Foula (Fugløy "fowl island") is one of Great Britain’s most remote permanently inhabited islands, being one of the Shetland Islands, Scotland, and owned since the turn of the 20th century by the Holbourn family. The bleak and yet spectacular island lies on the same latitude as Saint Petersburg. Foula measures 2.5 miles (4.0 km) by 3.5 miles (5.6 km), and has an area of 4.9 square miles (13 km²), making it the seventh largest of the Shetland Islands.

Foula has a population of 26 people, and the nearest other settlement is about 17 miles (27 km) across the Atlantic Ocean. The film The Edge of the World used Foula as its location.

Foula poses a major threat to shipping, as nearby is a hidden reef, the 'Hoevdi Grund' or the terrible 'Shaalds of Foula', a reef that comes to within a few feet of the surface, but which in calm weather gives no warning sign to the unwary mariner.

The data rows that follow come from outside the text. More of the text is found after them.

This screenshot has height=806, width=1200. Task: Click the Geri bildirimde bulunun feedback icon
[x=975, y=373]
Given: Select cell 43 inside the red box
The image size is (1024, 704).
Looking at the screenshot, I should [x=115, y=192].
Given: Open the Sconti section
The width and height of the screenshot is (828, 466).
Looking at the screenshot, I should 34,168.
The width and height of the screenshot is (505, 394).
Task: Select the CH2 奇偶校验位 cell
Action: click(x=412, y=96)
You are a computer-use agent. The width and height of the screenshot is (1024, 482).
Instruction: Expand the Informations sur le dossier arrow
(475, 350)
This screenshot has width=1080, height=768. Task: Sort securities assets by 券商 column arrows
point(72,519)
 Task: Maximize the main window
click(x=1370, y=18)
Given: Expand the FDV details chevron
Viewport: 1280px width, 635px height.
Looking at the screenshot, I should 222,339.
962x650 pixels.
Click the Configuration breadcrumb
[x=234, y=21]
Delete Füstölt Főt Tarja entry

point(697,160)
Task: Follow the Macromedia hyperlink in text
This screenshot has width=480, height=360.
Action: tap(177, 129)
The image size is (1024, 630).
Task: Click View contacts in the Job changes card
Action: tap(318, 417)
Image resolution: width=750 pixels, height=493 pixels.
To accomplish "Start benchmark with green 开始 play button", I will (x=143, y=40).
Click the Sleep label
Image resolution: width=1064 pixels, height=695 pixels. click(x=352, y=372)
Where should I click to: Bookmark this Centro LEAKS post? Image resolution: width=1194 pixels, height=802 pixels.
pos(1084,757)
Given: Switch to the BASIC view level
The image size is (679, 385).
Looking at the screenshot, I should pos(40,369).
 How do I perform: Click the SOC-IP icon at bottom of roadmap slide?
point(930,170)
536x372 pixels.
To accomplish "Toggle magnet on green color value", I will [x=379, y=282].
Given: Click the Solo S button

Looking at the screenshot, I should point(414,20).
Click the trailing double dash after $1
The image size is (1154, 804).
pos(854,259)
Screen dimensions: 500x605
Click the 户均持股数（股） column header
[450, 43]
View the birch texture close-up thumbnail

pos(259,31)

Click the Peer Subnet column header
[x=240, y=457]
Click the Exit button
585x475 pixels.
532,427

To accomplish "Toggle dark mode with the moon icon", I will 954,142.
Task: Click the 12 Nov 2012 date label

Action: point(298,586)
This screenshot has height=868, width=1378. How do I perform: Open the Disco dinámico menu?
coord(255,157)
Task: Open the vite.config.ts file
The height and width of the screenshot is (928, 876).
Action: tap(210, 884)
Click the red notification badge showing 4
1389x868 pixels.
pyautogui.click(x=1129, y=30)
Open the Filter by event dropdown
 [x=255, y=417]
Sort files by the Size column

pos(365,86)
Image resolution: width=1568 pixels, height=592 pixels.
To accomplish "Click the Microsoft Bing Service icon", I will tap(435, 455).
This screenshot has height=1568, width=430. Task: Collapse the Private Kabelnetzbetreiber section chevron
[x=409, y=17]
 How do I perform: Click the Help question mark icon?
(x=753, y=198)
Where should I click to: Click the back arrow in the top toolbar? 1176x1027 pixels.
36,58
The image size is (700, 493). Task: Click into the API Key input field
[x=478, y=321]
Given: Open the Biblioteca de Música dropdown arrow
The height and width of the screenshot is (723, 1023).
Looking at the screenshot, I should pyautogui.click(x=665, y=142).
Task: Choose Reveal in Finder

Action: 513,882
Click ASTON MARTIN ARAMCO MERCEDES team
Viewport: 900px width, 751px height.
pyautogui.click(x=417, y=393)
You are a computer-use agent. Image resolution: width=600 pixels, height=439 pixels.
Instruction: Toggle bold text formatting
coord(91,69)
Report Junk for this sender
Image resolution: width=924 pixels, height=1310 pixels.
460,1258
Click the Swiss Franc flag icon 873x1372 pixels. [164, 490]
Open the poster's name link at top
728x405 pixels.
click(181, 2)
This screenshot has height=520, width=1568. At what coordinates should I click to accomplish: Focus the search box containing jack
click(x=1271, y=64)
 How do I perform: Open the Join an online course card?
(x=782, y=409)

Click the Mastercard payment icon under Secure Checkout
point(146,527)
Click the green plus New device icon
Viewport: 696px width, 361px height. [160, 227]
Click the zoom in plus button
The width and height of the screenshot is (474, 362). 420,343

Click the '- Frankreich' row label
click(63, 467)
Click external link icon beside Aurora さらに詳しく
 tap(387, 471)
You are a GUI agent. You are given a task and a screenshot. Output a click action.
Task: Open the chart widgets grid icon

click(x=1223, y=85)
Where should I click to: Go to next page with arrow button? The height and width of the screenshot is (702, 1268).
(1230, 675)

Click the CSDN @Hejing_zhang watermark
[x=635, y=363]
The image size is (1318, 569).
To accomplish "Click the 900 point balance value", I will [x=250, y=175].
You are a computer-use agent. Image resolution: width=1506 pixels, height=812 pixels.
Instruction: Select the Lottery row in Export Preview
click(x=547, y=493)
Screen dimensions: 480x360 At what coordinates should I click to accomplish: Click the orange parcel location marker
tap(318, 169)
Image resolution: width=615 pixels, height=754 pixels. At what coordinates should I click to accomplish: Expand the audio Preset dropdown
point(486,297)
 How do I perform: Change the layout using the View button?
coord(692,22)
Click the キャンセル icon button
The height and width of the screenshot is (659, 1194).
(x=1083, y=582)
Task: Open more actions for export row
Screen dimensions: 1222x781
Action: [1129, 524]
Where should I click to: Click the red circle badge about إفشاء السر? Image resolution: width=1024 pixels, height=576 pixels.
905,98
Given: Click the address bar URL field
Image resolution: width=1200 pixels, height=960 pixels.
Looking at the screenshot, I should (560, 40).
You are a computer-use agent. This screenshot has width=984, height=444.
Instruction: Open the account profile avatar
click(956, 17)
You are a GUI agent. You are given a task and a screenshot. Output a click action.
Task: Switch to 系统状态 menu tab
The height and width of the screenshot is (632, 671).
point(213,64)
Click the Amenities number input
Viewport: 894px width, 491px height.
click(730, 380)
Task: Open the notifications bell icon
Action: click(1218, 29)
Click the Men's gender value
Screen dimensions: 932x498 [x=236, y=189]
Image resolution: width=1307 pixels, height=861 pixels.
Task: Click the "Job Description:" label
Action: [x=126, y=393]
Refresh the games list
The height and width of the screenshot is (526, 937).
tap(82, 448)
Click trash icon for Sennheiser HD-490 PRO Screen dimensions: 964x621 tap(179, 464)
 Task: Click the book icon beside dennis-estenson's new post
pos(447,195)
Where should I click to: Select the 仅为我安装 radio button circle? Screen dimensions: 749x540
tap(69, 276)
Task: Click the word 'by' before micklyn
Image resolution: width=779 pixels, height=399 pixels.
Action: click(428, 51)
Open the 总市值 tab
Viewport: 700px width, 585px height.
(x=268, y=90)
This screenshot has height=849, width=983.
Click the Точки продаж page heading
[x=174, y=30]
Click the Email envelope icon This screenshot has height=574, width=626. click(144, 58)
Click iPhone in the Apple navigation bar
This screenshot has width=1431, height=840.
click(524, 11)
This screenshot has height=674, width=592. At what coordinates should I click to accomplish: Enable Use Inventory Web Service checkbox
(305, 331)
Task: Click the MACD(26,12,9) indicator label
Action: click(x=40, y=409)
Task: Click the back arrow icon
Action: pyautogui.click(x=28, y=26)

The Shaalds lies just over two miles (3 km) east of Foula between the island and the Shetland mainland.

Contents

[edit] History

[edit] 15th to 19th centuries

In 1490, the Ciske family's estates were divided and Vaila and Foula became the property of Alv Knutsson. However, the Ciskes were Norwegian, and as Scotland had annexed Shetland a few decades before, there were confusing and conflicting claims of ownership.[3]

Foula remained on the Julian calendar when the rest of the United Kingdom adopted the Gregorian calendar in 1752. Foula adhered to the Julian calendar by keeping 1800 as a leap year, but did not observe a leap year in 1900. As a result, Foula is now one day ahead of the Julian calendar and 12 days behind the Gregorian, observing Christmas Day on January 6 Gregorian and New Year on January 13 Gregorian.[3][5]

In 1720, a smallpox epidemic struck the 200 people living on Foula. Because the islanders were so isolated from the rest of the world, they had no immunity, unlike most north European peoples at that time. Ninety percent of the island's population died in the epidemic.[6]

The writer and journalist John Sands lived on Foula and Papa Stour for a while during the late nineteenth century. He fought hard against the prevailing truck system and created political cartoons lampooning its deficiencies. In one he drew Foula as a beautiful young woman being strangled by a boa-constrictor labelled 'landlordism' watched by other reptiles called 'missionary', 'laird' and 'truck'.[7]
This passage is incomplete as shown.